Is autism a sensitivity to outliers?

Not so much an explanation of autism as a concise way of describing its symptoms: Autistic people do not spontaneously behave in unusual ways. Furthermore, they are more than usually surprised by the unusual ("outliers"). In a novel situation, normal people ignore unusual elements and concentrate on those elements that are like previous situations, but autistic people are unable to ignore these unusual elements. These two differences, in behaviour and sensitivity, are pervasive.

One can pose this hypothesis more precisely. Here is a draft paper that does so:

autism-draft.pdf

It rambles a bit, I am afraid, and needs tightening and restructuring.

Abstract:

Autistic people are unusually sensitive to the unusual. Furthermore, their own behavior lacks spontaneous outliers. Autistic people stick to strict routines and their speech is flat and monotonous, or alternatively their behavior and speech is too variable but still lacks outliers. This absence may be what gives rise to an impression of "oddness". In this paper, a model of sensitivity to outliers in terms of the alpha-stable family of distributions is developed. In particular the Gaussian distribution, which is sensitive to outliers, is contrasted with the Cauchy distribution, which is not. This is used to conjecture the origins of sensory hyper-sensitivities, hearing impairments in noisy environments, pedanticism, difficulty understanding metaphors, "weak central coherence", unusual interests, impairments in understanding emotional cues, and communicative deficits. A simple random walk model of behavior is also developed, with autistic people characterized by an absence of spontaneous outlier steps.

Context: people as Bayesian modellers

The Bayesian approach to modelling: We have a bunch of possible models of the world. One of them is "true", but we don't know which, so the best we can do is try to estimate how likely each model is. To do this, we start with an initial distribution of how likely each model is that is as close to unbiassed as possible, and then as we observe new data we update the distribution to take it into account.

Such a distribution of models can then be used to make decisions: The utility of a given action can be estimated by summing the utility of that action given that the world is like each possible model, weighted by that model's current estimated likelihood. Choose the action with the greatest utility.

People are, approximately, Bayesian modellers.
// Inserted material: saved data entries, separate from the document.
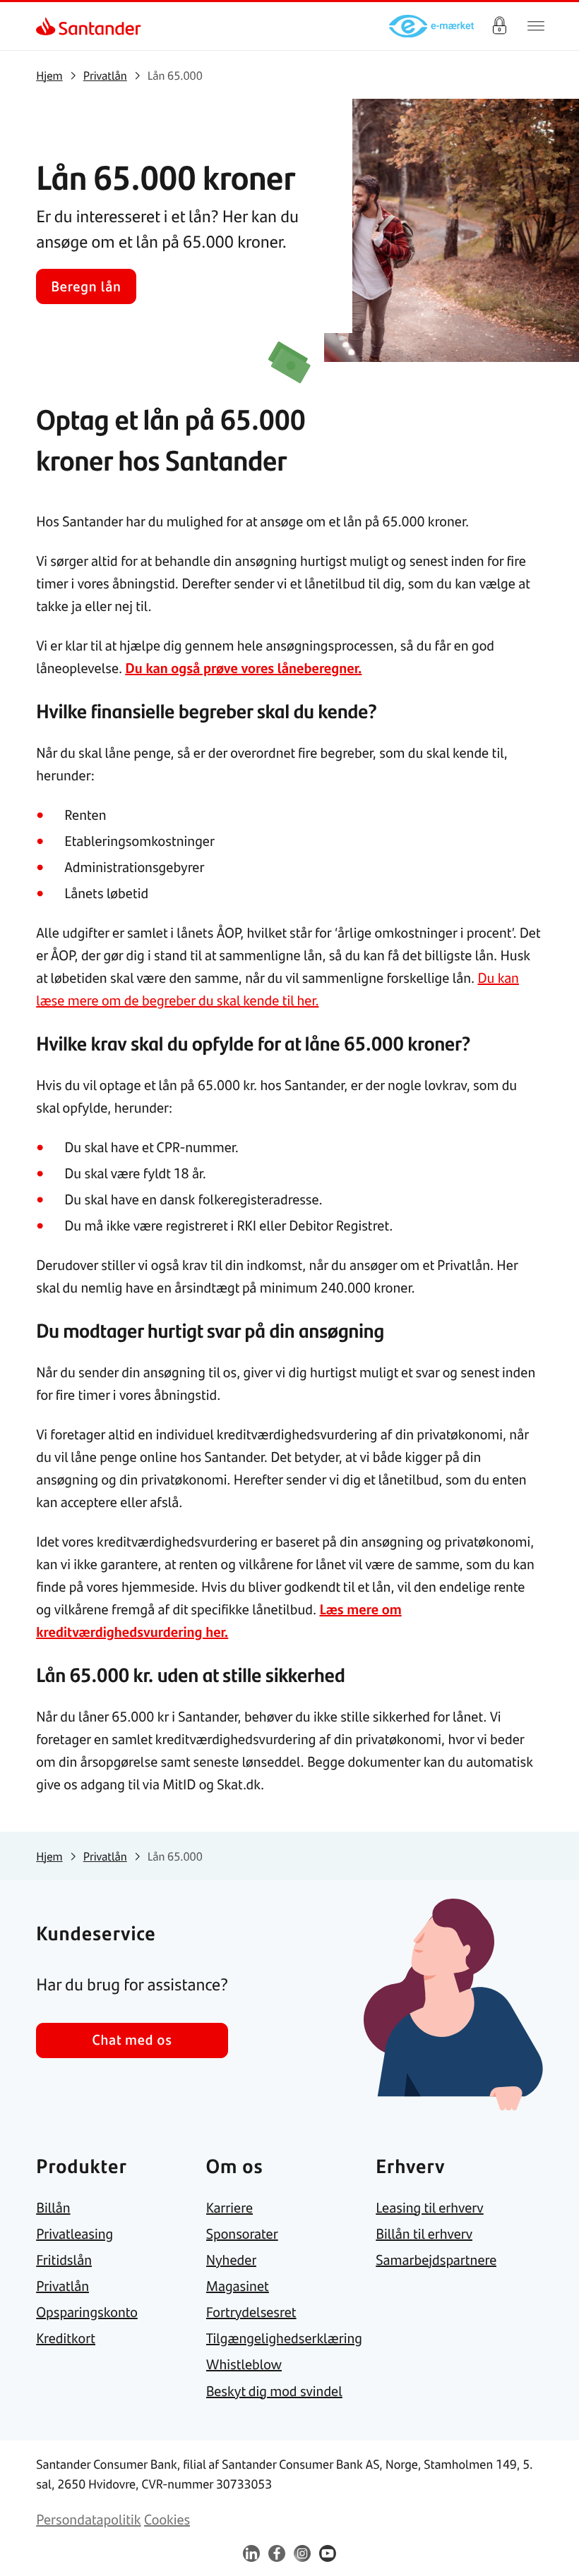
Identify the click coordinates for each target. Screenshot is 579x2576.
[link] (48, 26)
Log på (499, 26)
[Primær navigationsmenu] (536, 26)
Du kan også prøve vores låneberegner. (243, 668)
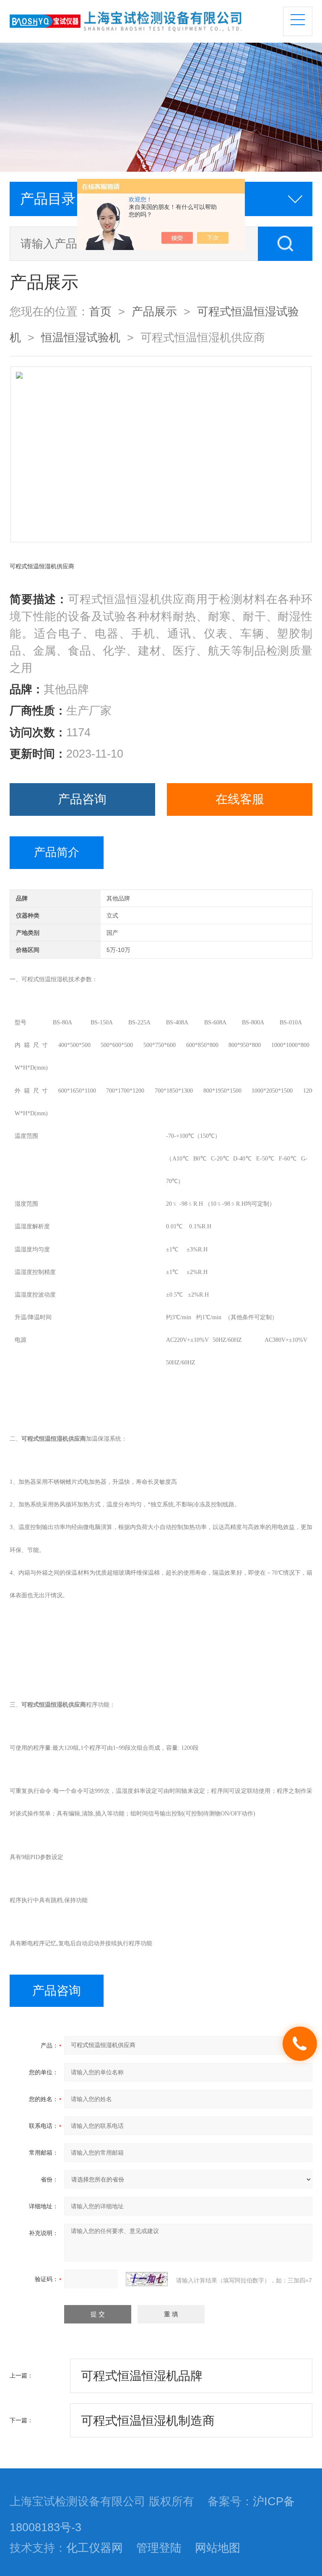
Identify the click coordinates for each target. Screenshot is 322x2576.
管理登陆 (159, 2548)
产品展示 (154, 311)
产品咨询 (82, 799)
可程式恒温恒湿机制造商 (148, 2420)
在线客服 (240, 799)
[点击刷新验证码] (147, 2279)
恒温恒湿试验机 (80, 337)
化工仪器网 (94, 2548)
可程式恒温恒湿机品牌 (142, 2376)
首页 (100, 311)
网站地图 (217, 2548)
But what types of model do people use?

For continuous valued observations, a nice generic scheme is mixture modelling. Model the observed data as a mixture of various "classes", each class having a position and spread. Let the classes have a fixed shape (eg Gaussian). I call this generic, because whatever the shape of class we use, we can approximate any distribution of values arbitrarily well by just adding more classes.

So if this is a generic scheme, the actual class shape doesn't matter, right? Well, actually yes it does, because we're being Bayesian. A Bayesian approach needs to start with a distribution of possible models. It would be nice, in order to be as unbiassed as possible, to be able to say that a model comprising i classes is just as likely as one comprising j classes. But we can't do that, because we don't have an upper bound on the number of classes -- if we said each number of classes was equally likely, the likelihood of any given number of classes would have to be zero. So we're pretty much forced to say models with few classes are more likely than models with many classes.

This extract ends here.